The Light in Our Houses by Al Maginnes

The Light in Our Houses won the Lena-Miles Wever Todd Poetry Series award this year.  I just got it in the mail yesterday.  It's great!  For those of us with connections to small towns and the South, we'll recognize the people landscaping these poems.  Marines writes about common poetry/life topics such as lost youth, passage of time, music and poetry, but his treatment of them feel real, and a little gritty.  He's able to connect the stories he's telling to a larger experience.  In short, they connect to the reader.  Buy here.

 

From "The Lost Child"

I have no idea what has become of Gary Fox or any of that line / of boys under the dam.
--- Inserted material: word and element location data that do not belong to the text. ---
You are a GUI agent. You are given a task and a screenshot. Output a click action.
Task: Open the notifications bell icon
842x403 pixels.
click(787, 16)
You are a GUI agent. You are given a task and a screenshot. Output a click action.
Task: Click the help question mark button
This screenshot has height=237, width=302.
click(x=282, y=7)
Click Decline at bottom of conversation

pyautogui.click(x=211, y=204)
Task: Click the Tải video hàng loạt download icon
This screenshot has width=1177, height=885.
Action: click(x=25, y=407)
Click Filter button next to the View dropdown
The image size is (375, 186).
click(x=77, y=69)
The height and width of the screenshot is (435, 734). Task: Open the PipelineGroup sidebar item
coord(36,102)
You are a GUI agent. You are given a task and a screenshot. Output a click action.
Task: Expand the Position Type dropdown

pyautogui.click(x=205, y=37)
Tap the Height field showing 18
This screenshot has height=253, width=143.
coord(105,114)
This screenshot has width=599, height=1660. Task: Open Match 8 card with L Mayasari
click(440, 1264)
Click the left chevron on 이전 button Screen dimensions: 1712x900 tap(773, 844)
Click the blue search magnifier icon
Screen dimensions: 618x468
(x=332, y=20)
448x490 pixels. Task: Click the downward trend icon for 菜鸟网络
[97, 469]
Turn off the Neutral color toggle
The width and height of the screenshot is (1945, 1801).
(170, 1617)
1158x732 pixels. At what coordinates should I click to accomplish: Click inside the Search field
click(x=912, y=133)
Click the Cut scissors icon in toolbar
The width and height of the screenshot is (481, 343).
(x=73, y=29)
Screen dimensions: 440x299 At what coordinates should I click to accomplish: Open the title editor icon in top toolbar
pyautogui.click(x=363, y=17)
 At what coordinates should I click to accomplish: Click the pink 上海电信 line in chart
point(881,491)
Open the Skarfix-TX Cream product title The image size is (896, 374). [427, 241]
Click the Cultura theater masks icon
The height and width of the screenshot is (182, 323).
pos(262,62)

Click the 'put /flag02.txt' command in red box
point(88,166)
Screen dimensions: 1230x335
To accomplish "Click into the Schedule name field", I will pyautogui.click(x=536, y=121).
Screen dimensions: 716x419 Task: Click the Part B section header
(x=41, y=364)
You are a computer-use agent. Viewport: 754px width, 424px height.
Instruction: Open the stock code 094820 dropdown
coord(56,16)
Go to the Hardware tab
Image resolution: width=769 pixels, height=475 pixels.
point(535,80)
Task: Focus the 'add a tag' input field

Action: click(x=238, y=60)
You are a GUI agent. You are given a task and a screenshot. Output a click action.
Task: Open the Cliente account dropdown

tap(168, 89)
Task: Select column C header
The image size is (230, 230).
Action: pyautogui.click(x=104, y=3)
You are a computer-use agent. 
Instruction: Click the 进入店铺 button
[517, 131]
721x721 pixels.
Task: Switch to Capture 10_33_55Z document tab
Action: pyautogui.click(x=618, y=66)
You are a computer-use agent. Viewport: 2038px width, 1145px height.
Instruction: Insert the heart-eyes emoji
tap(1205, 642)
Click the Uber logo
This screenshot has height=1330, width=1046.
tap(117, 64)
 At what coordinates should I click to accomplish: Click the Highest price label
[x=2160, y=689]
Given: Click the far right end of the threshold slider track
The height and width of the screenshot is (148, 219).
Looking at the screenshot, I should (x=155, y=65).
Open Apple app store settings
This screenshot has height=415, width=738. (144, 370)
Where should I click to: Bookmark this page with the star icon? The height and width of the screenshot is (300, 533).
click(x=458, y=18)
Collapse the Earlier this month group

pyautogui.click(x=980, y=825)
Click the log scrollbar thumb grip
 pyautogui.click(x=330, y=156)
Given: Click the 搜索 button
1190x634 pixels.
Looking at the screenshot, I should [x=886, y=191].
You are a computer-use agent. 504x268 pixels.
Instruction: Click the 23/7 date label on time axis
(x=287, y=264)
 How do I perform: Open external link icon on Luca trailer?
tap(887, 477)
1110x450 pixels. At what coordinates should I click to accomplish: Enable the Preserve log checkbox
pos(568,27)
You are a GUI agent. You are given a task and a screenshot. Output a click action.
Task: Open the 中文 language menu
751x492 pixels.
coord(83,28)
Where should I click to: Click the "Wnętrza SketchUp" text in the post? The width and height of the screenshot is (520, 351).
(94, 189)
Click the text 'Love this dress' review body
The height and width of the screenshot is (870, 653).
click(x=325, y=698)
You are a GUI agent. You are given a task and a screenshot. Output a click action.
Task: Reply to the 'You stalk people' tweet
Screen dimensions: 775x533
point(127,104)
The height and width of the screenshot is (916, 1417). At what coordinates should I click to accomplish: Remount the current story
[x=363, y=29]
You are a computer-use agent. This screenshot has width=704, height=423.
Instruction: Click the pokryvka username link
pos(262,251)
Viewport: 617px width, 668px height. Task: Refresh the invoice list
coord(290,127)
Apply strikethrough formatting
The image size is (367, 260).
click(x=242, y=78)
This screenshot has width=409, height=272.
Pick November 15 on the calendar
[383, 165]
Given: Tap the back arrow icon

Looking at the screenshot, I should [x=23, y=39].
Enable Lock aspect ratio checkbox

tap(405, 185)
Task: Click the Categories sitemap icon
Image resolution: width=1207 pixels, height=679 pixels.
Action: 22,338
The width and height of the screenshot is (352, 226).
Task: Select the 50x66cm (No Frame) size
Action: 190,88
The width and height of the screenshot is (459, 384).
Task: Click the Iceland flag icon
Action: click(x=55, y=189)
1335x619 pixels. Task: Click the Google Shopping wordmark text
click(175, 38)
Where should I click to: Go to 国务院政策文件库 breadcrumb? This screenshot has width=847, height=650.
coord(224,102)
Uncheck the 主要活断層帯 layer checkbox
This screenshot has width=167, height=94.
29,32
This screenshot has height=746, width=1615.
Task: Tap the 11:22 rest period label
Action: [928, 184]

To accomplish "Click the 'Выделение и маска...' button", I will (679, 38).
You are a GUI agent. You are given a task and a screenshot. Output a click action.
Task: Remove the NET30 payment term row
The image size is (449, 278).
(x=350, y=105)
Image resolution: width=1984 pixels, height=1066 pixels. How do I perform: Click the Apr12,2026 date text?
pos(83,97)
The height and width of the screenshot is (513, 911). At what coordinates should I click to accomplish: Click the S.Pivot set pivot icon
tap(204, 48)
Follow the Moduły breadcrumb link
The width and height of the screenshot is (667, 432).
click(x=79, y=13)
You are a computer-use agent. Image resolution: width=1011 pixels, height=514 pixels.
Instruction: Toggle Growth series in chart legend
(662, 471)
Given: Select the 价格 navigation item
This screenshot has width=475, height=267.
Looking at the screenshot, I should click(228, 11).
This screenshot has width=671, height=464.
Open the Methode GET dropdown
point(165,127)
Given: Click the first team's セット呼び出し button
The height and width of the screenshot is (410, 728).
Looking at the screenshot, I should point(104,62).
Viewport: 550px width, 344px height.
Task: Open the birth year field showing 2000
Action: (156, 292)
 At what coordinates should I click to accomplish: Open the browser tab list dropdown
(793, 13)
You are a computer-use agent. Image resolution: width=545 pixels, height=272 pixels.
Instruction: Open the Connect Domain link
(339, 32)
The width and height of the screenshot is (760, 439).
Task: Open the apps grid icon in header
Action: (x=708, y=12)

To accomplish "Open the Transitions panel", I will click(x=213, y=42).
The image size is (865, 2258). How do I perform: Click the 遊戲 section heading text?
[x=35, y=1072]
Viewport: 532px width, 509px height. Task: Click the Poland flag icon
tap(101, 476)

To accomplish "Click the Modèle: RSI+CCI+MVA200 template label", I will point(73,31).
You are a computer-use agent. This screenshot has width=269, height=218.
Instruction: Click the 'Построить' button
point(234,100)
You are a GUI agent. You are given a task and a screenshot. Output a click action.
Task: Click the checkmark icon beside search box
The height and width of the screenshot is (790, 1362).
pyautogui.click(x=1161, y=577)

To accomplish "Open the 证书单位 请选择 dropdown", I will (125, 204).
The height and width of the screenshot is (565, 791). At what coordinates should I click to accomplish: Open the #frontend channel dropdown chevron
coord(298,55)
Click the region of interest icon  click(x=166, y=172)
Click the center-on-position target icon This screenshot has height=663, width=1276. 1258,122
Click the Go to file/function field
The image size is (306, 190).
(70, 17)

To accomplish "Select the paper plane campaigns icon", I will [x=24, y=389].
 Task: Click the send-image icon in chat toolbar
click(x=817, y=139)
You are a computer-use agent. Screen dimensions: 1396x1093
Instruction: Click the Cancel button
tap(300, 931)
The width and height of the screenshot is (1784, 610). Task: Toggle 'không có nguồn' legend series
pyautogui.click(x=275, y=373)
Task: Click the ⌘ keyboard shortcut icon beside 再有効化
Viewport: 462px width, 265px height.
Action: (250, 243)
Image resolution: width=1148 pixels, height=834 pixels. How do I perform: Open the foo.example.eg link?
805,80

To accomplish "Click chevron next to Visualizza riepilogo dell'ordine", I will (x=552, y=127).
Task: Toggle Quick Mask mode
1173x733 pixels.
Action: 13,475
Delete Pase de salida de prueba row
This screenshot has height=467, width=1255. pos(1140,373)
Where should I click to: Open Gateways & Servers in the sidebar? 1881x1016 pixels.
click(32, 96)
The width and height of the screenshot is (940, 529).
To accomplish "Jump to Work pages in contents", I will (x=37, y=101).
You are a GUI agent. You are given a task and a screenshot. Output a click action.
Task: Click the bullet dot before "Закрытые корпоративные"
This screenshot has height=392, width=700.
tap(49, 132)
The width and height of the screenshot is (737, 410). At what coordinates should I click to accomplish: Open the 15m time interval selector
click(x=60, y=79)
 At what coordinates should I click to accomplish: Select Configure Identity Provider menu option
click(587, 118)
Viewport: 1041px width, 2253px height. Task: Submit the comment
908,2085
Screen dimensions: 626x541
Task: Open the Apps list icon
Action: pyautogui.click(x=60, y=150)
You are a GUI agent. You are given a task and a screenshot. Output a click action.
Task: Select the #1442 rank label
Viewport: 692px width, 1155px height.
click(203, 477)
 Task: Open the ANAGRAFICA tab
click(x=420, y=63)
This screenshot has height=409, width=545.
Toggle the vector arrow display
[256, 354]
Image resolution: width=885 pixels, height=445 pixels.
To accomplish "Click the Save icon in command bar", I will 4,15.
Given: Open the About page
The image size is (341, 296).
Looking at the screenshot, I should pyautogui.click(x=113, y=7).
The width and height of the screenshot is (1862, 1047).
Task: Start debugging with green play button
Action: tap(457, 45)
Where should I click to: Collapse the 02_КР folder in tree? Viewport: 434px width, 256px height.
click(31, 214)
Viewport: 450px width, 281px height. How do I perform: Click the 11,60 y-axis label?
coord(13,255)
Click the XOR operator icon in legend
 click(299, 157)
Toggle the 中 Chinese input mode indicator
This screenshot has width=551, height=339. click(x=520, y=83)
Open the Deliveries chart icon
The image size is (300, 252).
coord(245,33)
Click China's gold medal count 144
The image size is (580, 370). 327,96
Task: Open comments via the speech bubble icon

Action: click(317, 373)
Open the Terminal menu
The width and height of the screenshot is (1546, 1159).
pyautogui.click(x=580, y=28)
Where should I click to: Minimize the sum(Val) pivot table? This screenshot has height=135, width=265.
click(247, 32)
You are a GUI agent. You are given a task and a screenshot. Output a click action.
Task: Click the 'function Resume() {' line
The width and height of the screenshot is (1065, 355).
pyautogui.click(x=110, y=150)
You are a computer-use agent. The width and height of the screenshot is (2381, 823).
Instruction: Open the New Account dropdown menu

My family moved, then moved again; / those boys have gone wherever they have gone. / They surface attached to incident, faces struggling for names, / then slip back into the swift-moving water / whose one bank is forgetfulness, whose other is time.

 

From "Chasing Johnny Armstrong"

Even the windows are painted over, / as if to hold in the hundreds of hours // worn to dust there . . .

 

From "The Room Below the River"

In one of my childhood books, a boy dived / to the bottom of the river to find a chamber / where some treasure needed for his journey home / was hidden. His return to the realm / of light and air was meant to be a rebirth, / but let's believe those boys who never surface // learn to outlast the need for air, . . . 

 

From "Calling It Home"

Beginning a new life must be like that. / Something small and wild moves / on the edge of your vision. You call it / and sometimes it comes close enough / you believe you can give it a name.